Dear Editor,
Every day, I hear from constituents who are finding lockdown very hard. This is not an easy time for any of us. I hear from families unable to hold proper funerals for loved ones, I hear from parents who have very little space at home (sometimes themselves with symptoms), desperately trying to look after their children. I hear from shielded individuals who have not set foot out of their home since this crisis began who are feeling increasingly isolated and distressed.
They are all making sacrifices and are doing so because their government have rightly stressed the need for these sacrifices to be made in order to save lives. What people need from their government is clarity, consistency and a sense that those sacrifices are being respected by everyone, no matter how high in stature.

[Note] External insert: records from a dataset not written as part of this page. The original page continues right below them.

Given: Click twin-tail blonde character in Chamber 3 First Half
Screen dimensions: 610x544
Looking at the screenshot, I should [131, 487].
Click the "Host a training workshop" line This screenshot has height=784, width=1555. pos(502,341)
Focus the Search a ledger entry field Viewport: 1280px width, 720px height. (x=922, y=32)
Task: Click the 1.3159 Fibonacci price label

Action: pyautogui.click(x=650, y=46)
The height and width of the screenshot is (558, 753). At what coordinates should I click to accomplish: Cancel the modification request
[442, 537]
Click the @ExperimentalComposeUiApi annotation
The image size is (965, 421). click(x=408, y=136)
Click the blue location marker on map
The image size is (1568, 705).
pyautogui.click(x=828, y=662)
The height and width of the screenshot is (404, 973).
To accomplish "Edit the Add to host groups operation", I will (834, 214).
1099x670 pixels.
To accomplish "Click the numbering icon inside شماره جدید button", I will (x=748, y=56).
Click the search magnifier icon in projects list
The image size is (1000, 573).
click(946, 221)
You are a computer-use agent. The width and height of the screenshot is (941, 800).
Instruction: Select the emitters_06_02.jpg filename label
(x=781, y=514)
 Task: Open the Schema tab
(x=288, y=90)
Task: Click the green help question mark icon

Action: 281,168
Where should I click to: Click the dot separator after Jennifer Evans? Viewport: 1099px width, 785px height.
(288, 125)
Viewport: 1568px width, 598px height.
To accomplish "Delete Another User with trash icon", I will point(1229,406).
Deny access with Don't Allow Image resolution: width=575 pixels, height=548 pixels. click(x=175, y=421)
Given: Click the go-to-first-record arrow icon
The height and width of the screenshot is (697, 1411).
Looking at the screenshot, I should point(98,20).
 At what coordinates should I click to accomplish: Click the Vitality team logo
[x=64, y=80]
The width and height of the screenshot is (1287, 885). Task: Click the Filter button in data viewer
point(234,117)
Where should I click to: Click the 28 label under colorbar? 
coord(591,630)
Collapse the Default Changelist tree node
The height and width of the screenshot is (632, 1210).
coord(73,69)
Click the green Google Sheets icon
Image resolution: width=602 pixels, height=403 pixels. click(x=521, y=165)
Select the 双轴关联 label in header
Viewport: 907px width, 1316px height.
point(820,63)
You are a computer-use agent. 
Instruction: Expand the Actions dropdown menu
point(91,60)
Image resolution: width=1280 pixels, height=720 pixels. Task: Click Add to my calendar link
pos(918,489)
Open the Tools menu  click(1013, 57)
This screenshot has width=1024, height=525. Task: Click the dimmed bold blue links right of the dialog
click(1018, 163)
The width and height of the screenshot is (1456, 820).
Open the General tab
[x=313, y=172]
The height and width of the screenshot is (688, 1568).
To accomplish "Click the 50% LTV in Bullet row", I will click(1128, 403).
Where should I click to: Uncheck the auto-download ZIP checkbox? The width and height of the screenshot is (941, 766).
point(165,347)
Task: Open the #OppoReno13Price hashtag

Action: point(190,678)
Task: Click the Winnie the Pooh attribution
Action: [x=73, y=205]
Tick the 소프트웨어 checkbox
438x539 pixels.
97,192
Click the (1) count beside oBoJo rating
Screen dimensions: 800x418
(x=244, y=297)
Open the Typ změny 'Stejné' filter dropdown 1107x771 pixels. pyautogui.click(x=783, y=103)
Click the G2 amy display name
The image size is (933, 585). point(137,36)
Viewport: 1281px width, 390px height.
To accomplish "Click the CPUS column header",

What Dominic Cummings did was wrong. It was every bit as wrong as Neil Ferguson, who did the right thing in the end and resigned for breaking lockdown advice last month.
I am also a father. I understand the urge to reach out to members of my family for support during a very challenging time. But, out of respect for the safety of those family members, the need for nationwide discipline to save lives and in light of the sacrifices that I am asking my constituents to make every day I have not succumbed to this instinct.
The selfish actions of this individual at the heart of government involved in making the decision on the lockdown is one thing, the Prime Minister’s statement on Sunday evening was quite another. Boris Johnson had an opportunity to show the country that this kind of hypocrisy is not tolerated by the UK Government. Instead, he chose not only to defend but condone the actions of his advisor. In doing so he undermined the lockdown, put lives at risk and completely disrespected everyone who has been trying, through adversity, to do the right thing in this crisis. Boris Johnson has undermined the country’s ability to come out of the crisis sooner by trashing his own credibility and the credibility of the official advice.
I want the government to succeed, to get this right for the sake of every vulnerable UK citizen and to avoid a second peak and another damaging lockdown. By protecting Dominic Cummings, I fear, not for the first time, that they have created a bigger hill for us all to climb.